_PROVIDED INFORMATION_.
.....
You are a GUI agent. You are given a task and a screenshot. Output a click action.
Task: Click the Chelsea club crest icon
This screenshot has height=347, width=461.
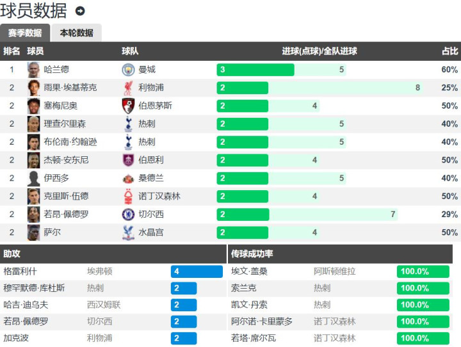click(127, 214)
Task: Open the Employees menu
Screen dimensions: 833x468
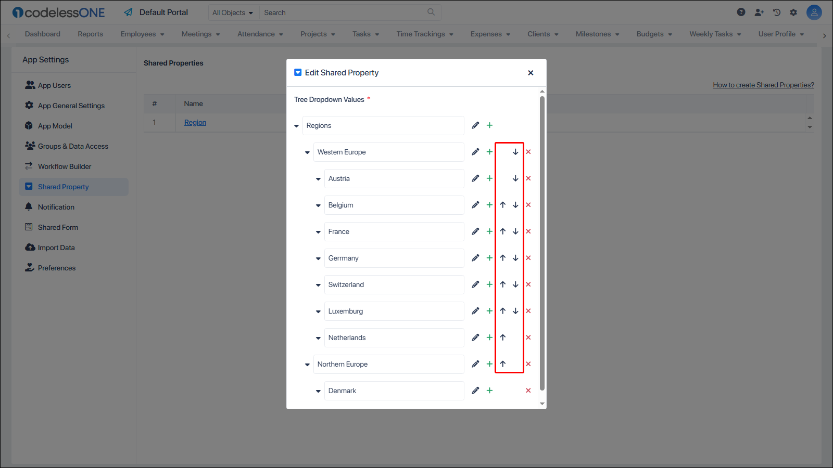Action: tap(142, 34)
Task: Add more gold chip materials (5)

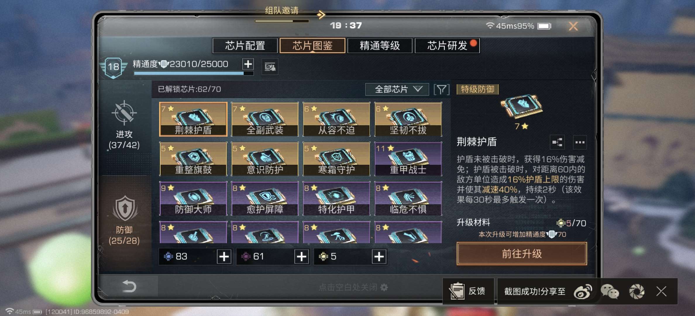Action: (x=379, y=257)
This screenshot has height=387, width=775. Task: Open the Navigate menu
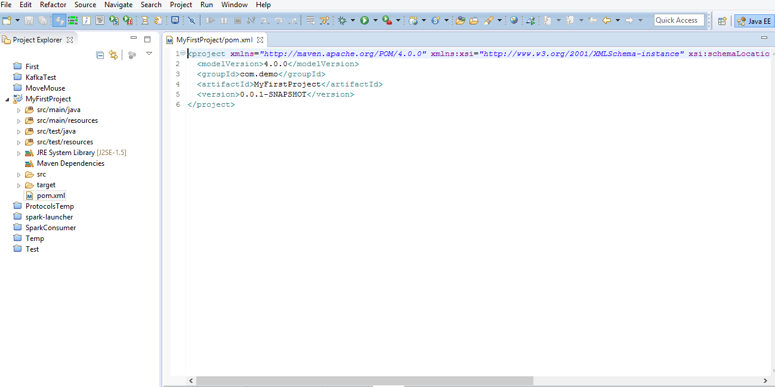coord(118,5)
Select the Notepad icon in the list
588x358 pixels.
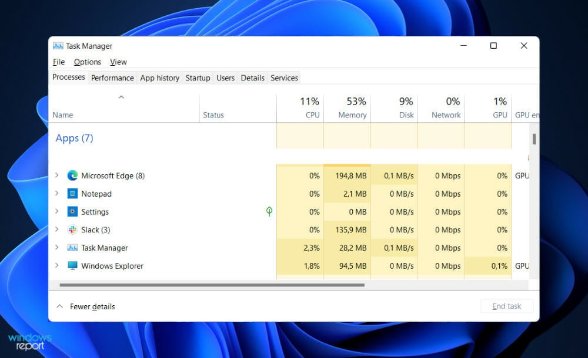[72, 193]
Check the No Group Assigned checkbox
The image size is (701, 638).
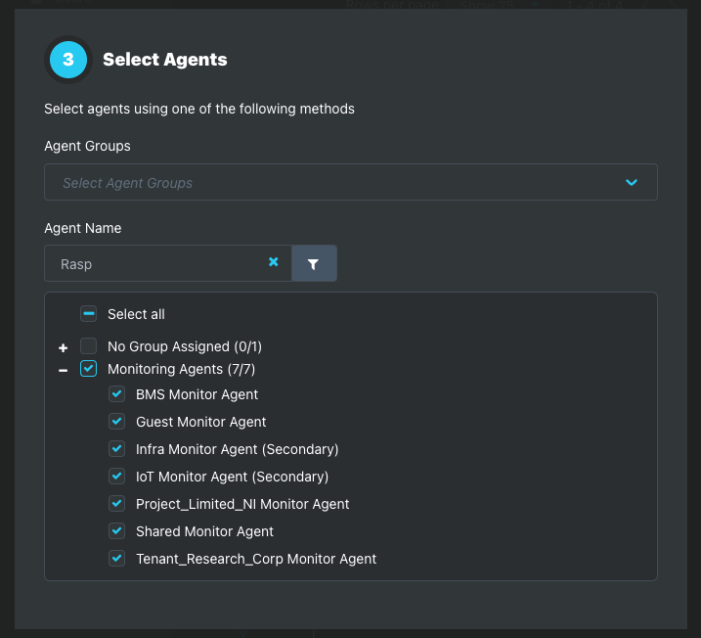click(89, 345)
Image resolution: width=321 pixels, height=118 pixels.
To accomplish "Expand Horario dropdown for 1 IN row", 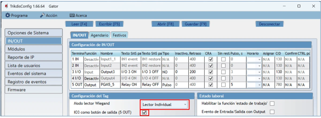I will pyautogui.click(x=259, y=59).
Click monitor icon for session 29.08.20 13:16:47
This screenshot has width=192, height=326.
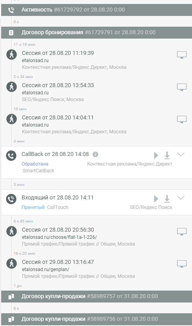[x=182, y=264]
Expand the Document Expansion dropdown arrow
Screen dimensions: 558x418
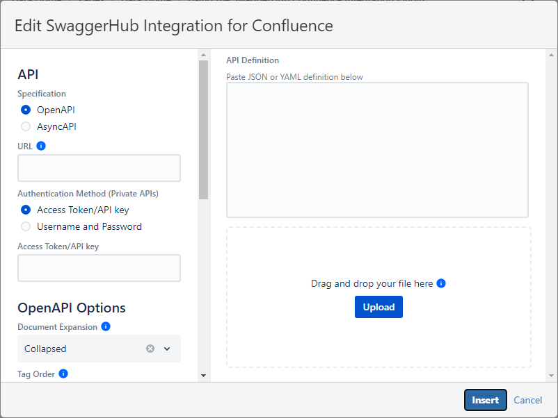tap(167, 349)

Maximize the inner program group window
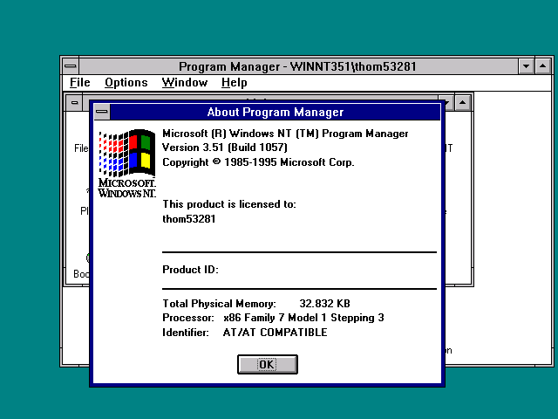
.....
_WHAT IS REQUIRED_. Look through the entries and return each line that has the word "icon" in it.

_WORKED SOLUTION_.
Task: Click the Chelsea club crest icon
Select the Notepad icon in the list
Click monitor icon for session 29.08.20 13:16:47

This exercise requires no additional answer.